Input -
-- Opening Marker --
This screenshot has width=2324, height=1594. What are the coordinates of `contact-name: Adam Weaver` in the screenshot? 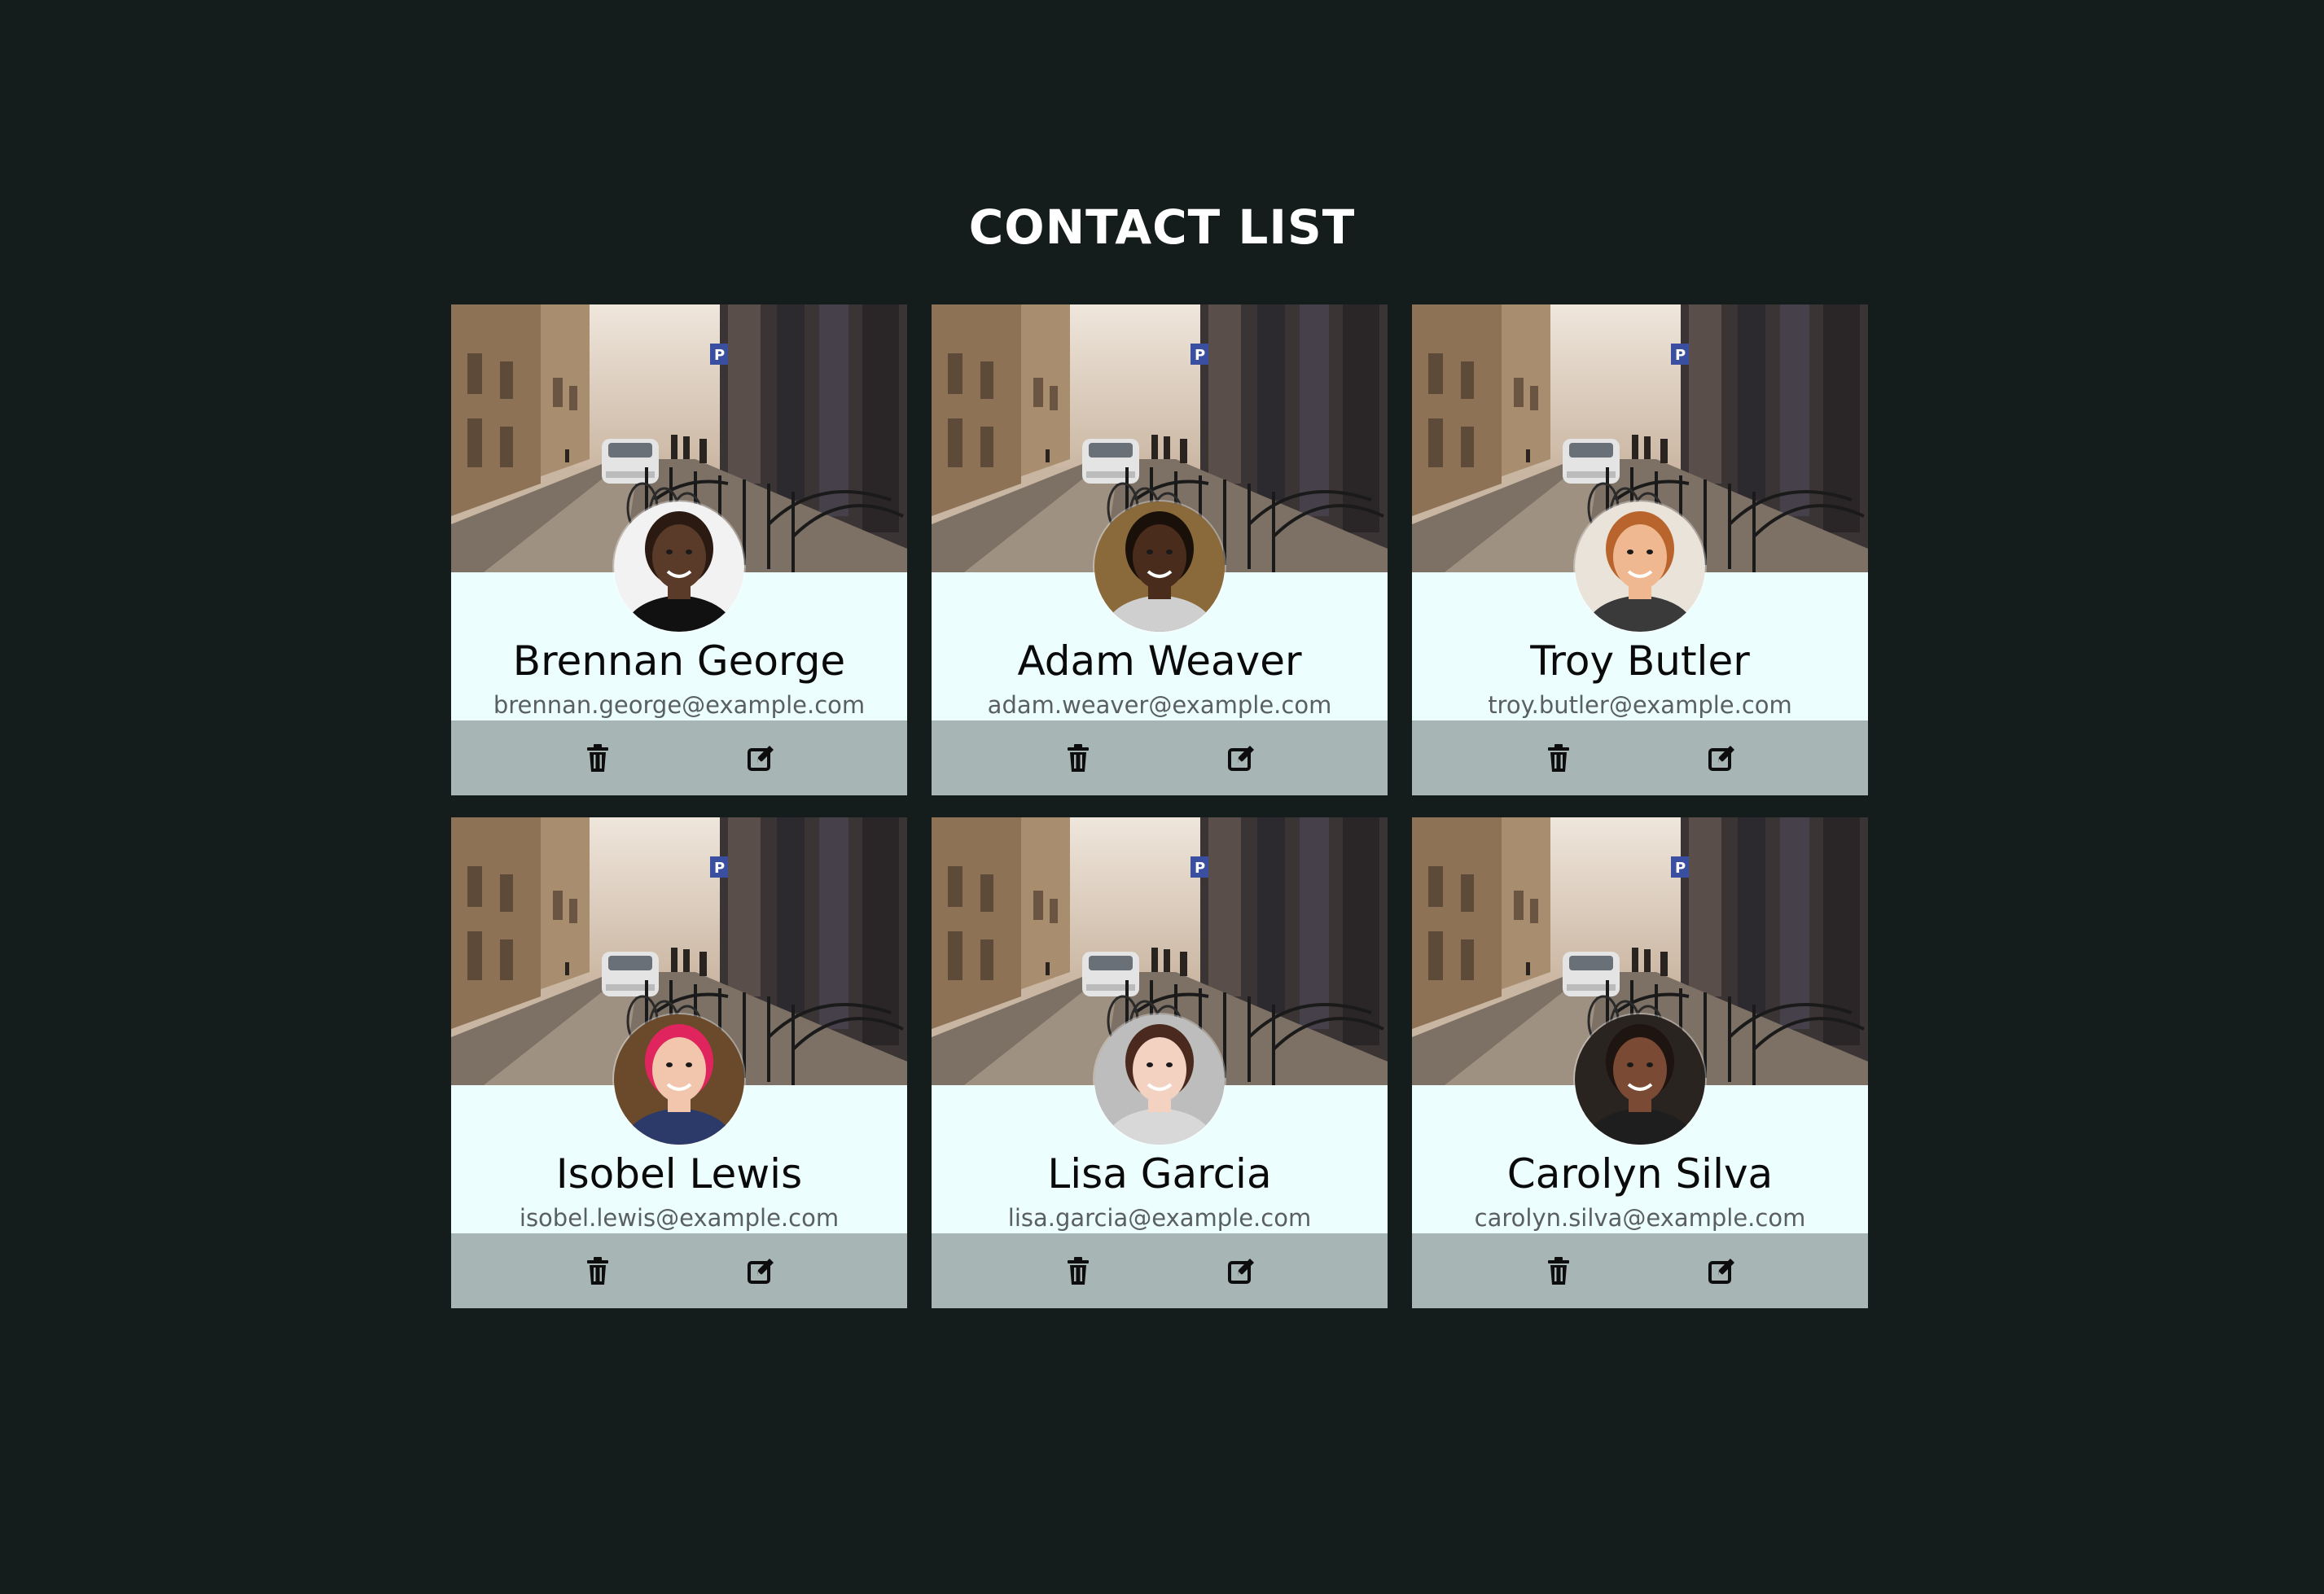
-- Closing Marker --
-- Opening Marker --
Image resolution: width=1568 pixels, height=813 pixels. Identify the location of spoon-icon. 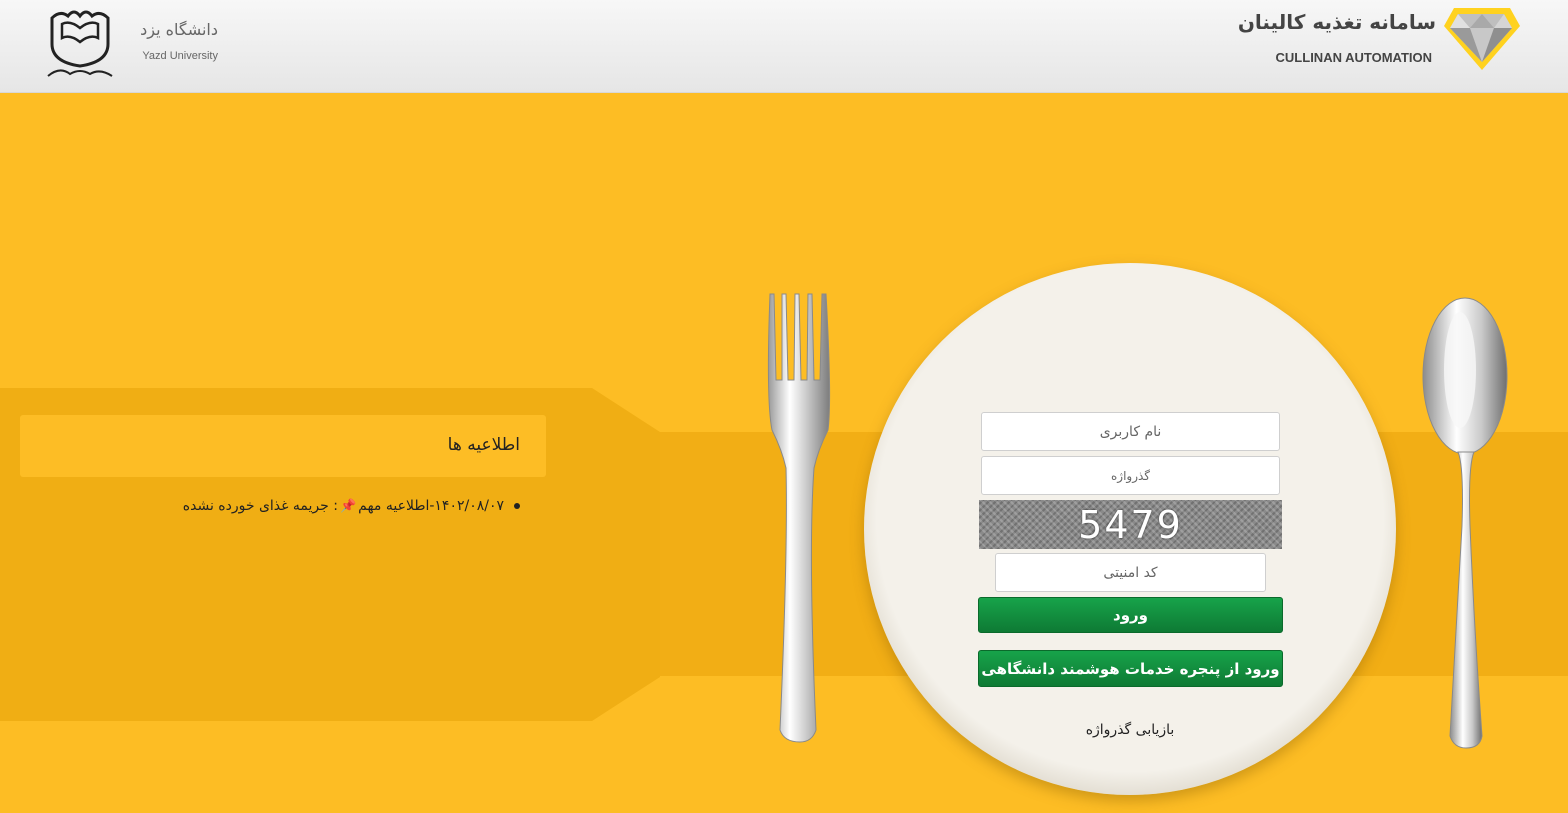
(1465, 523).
-- Closing Marker --
-- Opening Marker --
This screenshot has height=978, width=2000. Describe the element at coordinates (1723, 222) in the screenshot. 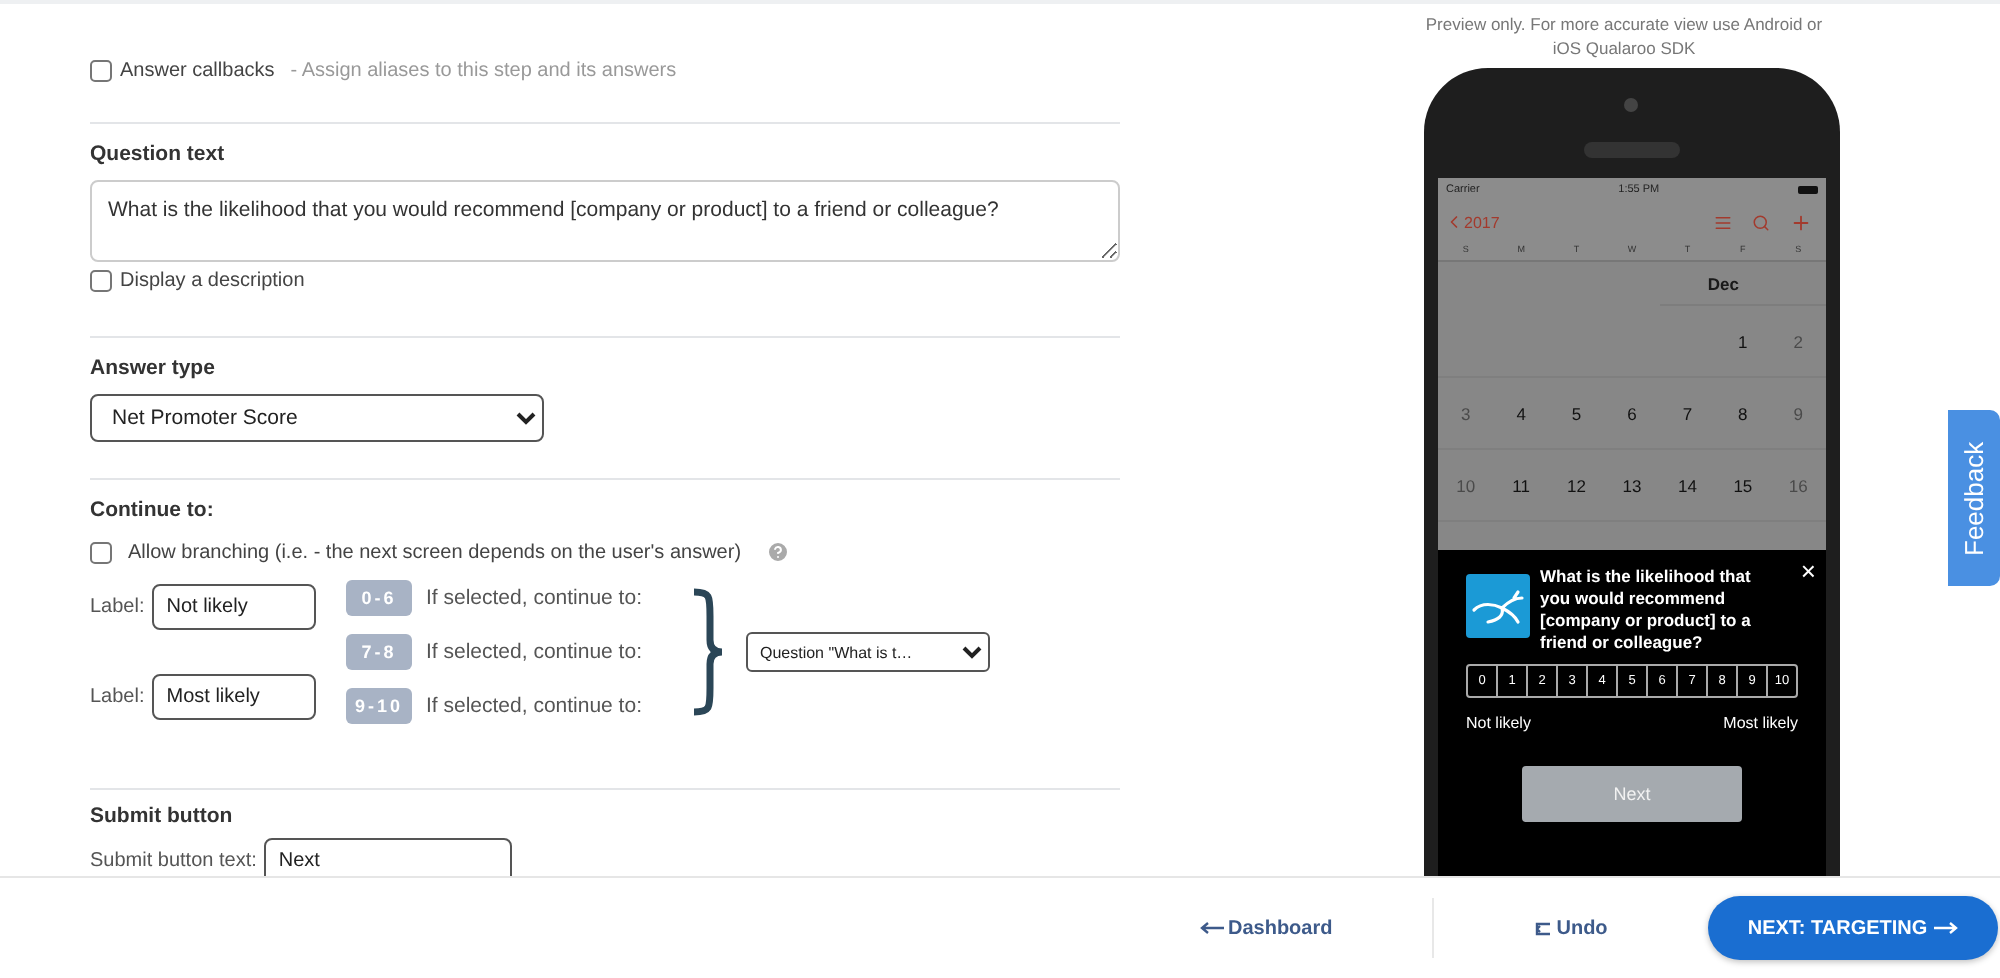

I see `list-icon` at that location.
-- Closing Marker --
Brief -
Please repeat everything from the line containing "Image resolution: width=1568" down to the line containing "(1465, 523).", including both, and leave the pictures out.

Answer section -
Image resolution: width=1568 pixels, height=813 pixels. Identify the location of spoon-icon. 
(1465, 523).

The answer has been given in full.